** INPUT follows **

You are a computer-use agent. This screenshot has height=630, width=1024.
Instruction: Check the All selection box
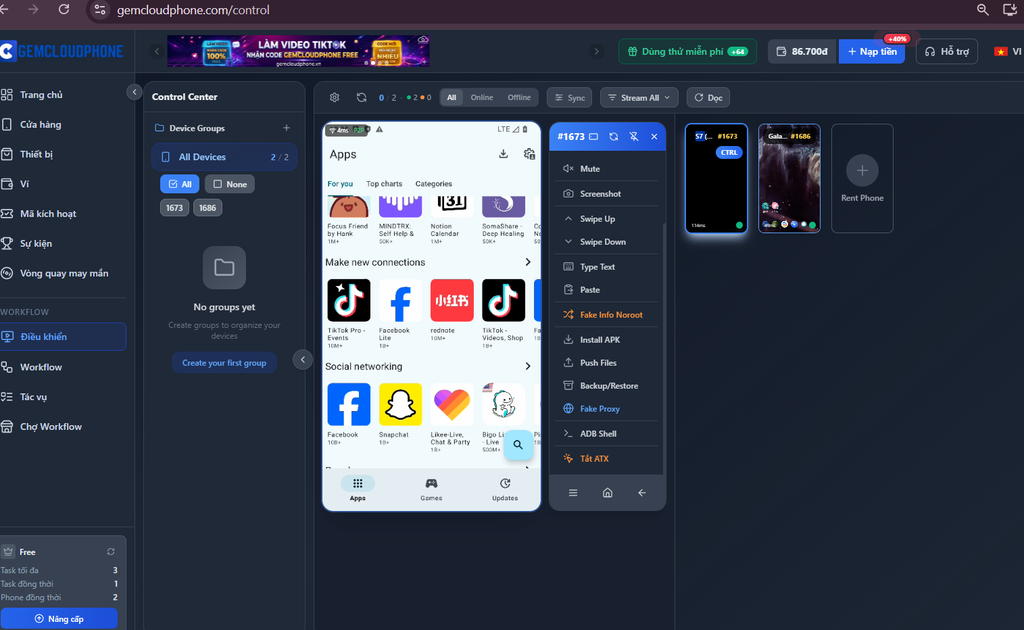[x=180, y=184]
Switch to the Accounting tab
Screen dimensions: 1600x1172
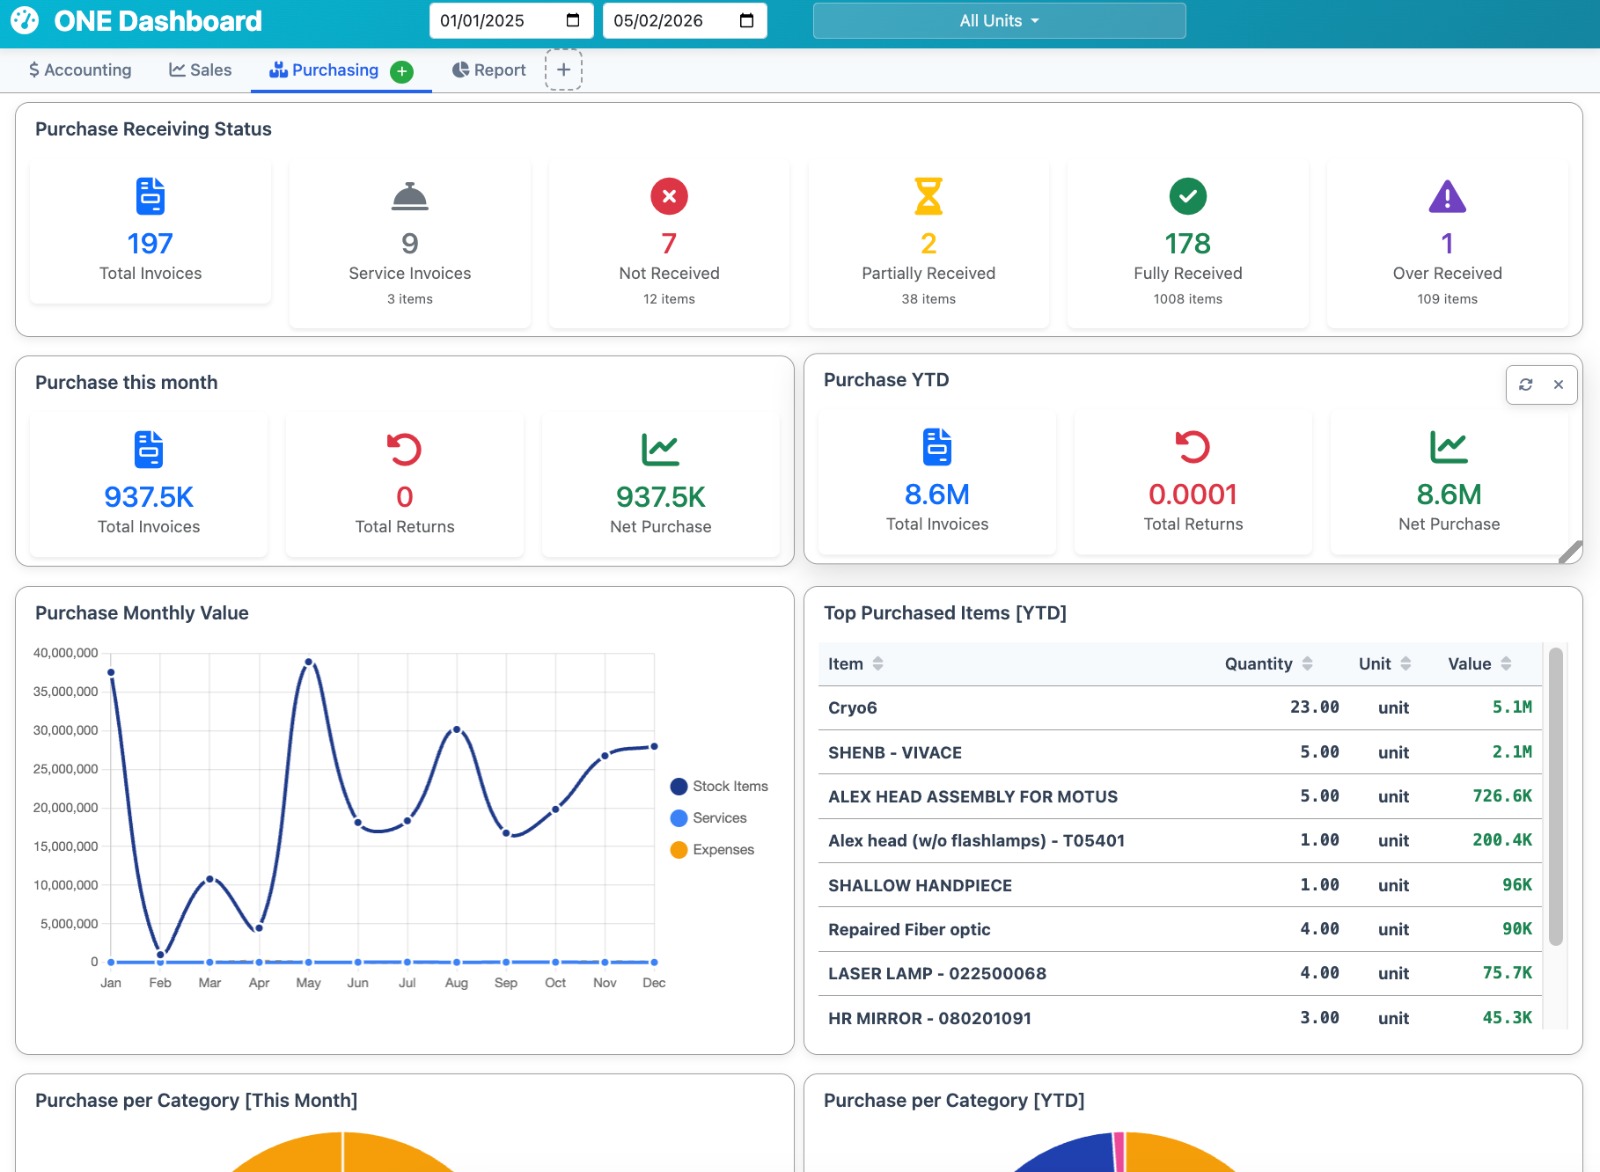click(80, 70)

** End of INPUT **

EXERCISE: Please write the data out again exactly, but do not carry over the pictures.

SOLUTION TO THE EXERCISE:
You are a computer-use agent. This screenshot has height=630, width=1024.
Instruction: Check the All selection box
[x=180, y=184]
Switch to the Accounting tab
Screen dimensions: 1600x1172
click(80, 70)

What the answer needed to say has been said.